* [Task details]:
Could you report every line from the entries that includes the word "Choose"?

##### Source material

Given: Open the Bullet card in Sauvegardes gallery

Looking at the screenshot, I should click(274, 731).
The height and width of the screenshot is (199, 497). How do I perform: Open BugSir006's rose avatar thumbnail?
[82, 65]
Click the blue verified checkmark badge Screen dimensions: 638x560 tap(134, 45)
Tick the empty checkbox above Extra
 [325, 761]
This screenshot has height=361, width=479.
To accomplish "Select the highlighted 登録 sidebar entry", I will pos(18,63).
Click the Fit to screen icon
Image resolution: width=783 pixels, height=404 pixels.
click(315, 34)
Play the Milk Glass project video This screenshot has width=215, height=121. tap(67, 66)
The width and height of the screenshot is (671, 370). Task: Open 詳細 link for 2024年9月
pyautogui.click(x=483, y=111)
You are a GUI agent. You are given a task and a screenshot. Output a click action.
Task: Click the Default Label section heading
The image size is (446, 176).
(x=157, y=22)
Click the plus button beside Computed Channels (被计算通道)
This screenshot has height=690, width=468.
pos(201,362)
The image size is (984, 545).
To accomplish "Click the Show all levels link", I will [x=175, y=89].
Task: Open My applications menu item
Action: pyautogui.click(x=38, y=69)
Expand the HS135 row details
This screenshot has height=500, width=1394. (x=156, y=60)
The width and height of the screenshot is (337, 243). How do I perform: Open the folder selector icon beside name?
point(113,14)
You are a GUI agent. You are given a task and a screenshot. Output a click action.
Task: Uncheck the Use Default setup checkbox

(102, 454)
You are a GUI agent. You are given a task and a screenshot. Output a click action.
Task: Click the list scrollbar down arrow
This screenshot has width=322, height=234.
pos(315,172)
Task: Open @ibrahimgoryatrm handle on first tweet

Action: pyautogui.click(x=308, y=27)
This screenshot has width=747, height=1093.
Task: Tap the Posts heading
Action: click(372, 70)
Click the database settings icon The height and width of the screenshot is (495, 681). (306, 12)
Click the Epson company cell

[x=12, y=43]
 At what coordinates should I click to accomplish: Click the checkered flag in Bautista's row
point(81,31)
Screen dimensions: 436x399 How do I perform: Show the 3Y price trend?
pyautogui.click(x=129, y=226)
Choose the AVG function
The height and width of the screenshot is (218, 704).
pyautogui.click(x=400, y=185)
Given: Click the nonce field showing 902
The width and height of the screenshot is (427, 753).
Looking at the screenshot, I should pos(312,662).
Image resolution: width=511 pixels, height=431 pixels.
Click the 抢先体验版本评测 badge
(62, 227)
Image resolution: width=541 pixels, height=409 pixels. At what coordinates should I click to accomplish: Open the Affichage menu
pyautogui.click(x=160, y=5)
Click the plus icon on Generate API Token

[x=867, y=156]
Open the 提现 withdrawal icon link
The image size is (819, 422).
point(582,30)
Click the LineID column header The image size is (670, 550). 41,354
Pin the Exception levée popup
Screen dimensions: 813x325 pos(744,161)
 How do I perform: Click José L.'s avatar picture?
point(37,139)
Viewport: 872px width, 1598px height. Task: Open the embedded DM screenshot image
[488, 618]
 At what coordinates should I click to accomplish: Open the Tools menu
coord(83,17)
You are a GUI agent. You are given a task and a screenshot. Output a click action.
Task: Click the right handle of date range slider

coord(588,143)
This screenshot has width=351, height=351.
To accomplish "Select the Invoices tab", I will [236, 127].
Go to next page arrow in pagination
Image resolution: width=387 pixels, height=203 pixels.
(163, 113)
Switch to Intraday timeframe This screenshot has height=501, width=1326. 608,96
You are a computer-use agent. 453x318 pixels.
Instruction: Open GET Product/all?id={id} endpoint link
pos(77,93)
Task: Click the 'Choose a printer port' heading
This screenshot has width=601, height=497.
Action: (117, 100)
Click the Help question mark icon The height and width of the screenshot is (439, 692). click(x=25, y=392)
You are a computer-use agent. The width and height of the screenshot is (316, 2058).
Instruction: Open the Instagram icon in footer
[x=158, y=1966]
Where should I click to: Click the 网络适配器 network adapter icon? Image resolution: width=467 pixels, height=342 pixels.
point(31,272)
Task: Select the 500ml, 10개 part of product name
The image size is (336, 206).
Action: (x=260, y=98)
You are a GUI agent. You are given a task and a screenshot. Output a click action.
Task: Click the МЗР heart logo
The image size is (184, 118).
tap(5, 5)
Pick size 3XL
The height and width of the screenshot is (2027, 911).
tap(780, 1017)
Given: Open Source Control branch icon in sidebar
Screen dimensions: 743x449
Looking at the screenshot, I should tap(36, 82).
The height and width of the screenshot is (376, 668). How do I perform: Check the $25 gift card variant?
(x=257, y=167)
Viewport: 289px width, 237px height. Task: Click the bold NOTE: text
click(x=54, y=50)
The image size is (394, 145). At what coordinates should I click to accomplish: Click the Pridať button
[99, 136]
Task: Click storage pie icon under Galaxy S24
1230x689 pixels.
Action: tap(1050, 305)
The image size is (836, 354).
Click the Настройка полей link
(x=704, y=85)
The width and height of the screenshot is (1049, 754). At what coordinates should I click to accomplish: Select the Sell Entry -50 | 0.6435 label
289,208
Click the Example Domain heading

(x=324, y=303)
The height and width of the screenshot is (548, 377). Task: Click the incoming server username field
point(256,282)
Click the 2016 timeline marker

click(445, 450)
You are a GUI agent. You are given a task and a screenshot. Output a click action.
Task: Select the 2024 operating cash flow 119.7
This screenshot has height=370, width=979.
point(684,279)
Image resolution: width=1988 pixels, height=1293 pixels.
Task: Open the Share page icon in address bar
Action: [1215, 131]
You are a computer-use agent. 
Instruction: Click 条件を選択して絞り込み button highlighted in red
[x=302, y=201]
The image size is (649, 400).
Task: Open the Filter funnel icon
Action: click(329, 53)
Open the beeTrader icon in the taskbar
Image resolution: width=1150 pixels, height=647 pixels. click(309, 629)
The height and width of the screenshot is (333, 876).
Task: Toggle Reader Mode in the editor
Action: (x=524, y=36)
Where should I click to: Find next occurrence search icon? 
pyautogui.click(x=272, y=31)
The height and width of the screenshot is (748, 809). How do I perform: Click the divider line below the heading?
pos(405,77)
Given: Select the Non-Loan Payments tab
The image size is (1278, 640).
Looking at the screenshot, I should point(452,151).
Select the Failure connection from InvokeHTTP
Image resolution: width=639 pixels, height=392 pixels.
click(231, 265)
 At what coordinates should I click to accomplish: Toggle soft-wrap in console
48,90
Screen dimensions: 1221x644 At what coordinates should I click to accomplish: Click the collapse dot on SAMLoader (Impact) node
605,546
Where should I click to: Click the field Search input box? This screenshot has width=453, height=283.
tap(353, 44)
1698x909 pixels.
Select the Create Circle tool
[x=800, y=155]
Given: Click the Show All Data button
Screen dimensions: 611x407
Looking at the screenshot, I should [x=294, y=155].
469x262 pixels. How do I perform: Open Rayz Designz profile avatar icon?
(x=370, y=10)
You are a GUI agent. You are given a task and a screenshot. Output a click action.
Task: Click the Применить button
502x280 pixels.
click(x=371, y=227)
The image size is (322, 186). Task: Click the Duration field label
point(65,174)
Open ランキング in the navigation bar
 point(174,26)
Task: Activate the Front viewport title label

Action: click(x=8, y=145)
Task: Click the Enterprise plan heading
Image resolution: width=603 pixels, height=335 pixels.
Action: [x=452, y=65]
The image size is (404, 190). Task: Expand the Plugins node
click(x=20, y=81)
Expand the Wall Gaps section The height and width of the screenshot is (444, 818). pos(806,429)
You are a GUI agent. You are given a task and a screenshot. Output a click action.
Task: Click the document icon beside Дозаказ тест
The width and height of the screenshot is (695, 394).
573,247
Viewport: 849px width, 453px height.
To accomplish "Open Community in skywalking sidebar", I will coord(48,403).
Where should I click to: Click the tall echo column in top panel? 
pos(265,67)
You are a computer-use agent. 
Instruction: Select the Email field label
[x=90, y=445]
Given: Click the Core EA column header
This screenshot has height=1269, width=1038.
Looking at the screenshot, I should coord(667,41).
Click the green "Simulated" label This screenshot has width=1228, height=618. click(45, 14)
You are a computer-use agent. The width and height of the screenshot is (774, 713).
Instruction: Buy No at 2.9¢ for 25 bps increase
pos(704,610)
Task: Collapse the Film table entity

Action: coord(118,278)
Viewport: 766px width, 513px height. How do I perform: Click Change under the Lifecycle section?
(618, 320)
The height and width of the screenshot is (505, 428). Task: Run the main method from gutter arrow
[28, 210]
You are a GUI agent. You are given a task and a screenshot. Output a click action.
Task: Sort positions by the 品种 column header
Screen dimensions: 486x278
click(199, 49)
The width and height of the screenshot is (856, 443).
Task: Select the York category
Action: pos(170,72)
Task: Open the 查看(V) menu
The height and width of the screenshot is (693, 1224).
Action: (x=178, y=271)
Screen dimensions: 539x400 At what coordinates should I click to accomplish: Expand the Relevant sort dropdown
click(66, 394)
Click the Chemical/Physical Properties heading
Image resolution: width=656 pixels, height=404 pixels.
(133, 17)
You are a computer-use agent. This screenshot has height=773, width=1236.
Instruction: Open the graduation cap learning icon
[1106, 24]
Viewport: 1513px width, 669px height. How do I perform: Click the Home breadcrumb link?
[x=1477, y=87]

##########

* [Result]:
Choose the AVG function
Task: Click the 'Choose a printer port' heading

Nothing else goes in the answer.